Wayang Boy (戏曲小子) is a 2014 Singaporean comedy-drama film directed by Raymond Tan, starring Denzyl Dharma, Law Kar-ying, Michelle Yim, Chantel Liu, Chen Tianwen, Kym Ng, Chua Enlai, Bobby Tonelli and Suhaimi Yusof.

==Cast==
- Denzyl Dharma as Raja
- Law Kar-ying as Mr.

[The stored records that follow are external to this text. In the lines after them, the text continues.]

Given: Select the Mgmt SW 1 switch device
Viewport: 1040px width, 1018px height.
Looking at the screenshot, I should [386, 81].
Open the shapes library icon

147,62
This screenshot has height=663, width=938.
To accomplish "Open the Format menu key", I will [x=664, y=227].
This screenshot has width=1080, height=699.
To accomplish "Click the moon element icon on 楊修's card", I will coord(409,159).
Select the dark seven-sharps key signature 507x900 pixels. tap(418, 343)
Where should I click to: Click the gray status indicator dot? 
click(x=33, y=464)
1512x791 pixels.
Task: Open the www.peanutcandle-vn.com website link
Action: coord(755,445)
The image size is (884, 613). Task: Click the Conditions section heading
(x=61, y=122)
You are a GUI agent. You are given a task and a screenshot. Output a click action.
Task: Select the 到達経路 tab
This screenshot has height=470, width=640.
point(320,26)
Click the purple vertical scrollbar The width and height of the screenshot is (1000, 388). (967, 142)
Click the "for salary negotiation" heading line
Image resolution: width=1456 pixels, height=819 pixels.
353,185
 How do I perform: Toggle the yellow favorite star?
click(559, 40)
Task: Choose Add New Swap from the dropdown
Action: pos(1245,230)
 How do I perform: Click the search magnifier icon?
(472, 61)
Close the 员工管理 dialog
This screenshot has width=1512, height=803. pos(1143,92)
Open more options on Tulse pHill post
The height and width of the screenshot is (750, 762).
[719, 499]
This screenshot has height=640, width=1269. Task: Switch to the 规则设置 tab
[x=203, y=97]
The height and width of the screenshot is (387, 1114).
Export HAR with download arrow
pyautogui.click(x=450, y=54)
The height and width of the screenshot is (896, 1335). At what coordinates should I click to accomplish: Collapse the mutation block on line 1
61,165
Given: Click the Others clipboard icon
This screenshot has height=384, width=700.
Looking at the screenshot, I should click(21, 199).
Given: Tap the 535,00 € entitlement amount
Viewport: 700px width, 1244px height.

Koay
- Michelle Yim
- Chantel Liu
- Chen Tianwen as Henry
- Kym Ng
- Chua Enlai
- Bobby Tonelli
- Suhaimi Yusof
- Loh Ren Jie as Xavier
- Tan Wei Tian as Shi Han

==Release==
The film opened in theatres on 13 November 2014.

==Reception==
Lin Mingwen of the My Paper rated the film 3 stars out of 5.

Boon Chan of The Straits Times rated the film 2.5 stars out of 5 and wrote that the film "gets bogged down with Tan framing the subject matter as one of foreigners versus Singaporeans and then piling on more of such examples."